The inflationary spiral was growing so rapidly that political leaders cautioned that unrelenting inflation "may ruin Europe's economy by weakening its currencies and shutting off its world markets." Even Pope Paul, in an unusual message, took note of Italy's inflationary spiral by recommending austerity because of "the Lenten season and the state of things in this country."

Europe's governments took measures to reshape their economic policies with the hope of "persuading free-spending consumers to buy less, borrow less, save more." Some countries raised their bank interest rates. Others, such as France, imposed some price controls on food and manufactured goods, and Denmark had placed a 9% sales tax on most non-food products. In Italy the government's austerity program aimed at raising taxes on cars and gasoline, and restricting installment purchases.

Although Bengalis are proverbially known as "Bhat-dal" eaters, in reality bhat is the first item and dal is the last with a few other courses in the middle, both at lunch and dinner. In an austerity measure, many people could easily cut the number of items they eat on a daily basis, or at least buy only for one day's consumption. Possibly most consumers are already practicing some form of austerity, or the swirling price movements are imposing some discipline upon consumption patterns.

As we know, one important origin of price spirals is inflation expectations. Such price expectations are self-fulfilling; in an effort to beat tomorrow's price hike of daily essentials consumers buy goods today to hoard them, aggravating the already vicious inflationary pressure.

One way to reverse such price expectations is by maintaining austerity in consumption. Here the consumer's group, including the religious leaders and the media, may take initiatives to preach the virtues of austerity to the citizens.

In a market economy, the government has the obligation to see to it that markets function efficiently, and that the playing field is level for all participants. Market regulation by the government is not about price control, it is to ensure that the operating rules do not discriminate against individual participants or interest groups based on political affiliations, ethnicities, and religious bias.

Barrister Rokunuddin Mahmud's May 27 suggestion on Channel I to relax enforcement of market discipline on businesses, withdraw travelling courts, and revert to the old ways of letting businesses operate, may improve the supply chain, but it is unacceptable. This will only perpetuate the old ways of running businesses, disregarding the regulations and depriving the country of the novelty of running businesses while playing by the rules.

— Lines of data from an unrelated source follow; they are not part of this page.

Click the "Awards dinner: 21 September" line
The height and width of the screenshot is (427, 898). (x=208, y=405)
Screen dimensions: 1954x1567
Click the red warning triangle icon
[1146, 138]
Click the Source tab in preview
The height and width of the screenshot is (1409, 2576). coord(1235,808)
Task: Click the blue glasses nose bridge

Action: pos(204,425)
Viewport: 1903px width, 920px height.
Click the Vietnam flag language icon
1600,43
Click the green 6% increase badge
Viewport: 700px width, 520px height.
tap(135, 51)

In my March 25 article, "Market failure and price spiral," I asserted that the persistence of price spirals is an obvious fallout of what we in economics call a market failure. Five years of Khaleda's criminal misrule brought everything else to the brink of ruin, so why should the markets for goods be exempt?

The famous Leon Walrus law states that an economy can be considered as a system of four interrelated markets -- those of goods, labour, money and bonds. If any three of the markets are simultaneously in equilibrium (say, the labour, money and bonds markets are in equilibrium) then the fourth market, (the goods market) would automatically converge to equilibrium.

Obviously, our labour market suffers from at least 30% unemployment rate, the money market is distorted by black money, loan defaults and money laundering, the bonds market is distorted by deficit financing by dumping bonds on banks often monetized by the Bangladesh Bank.

So the price spiral isn't income driven -- it's a classic case of calamitous market distortions -- a dreadful market failure brought about by Khaleda's all encompassing undeterred rule of kleptocracy.

Dr. Abdullah A Dewan is Professor of Economics at Eastern Michigan University.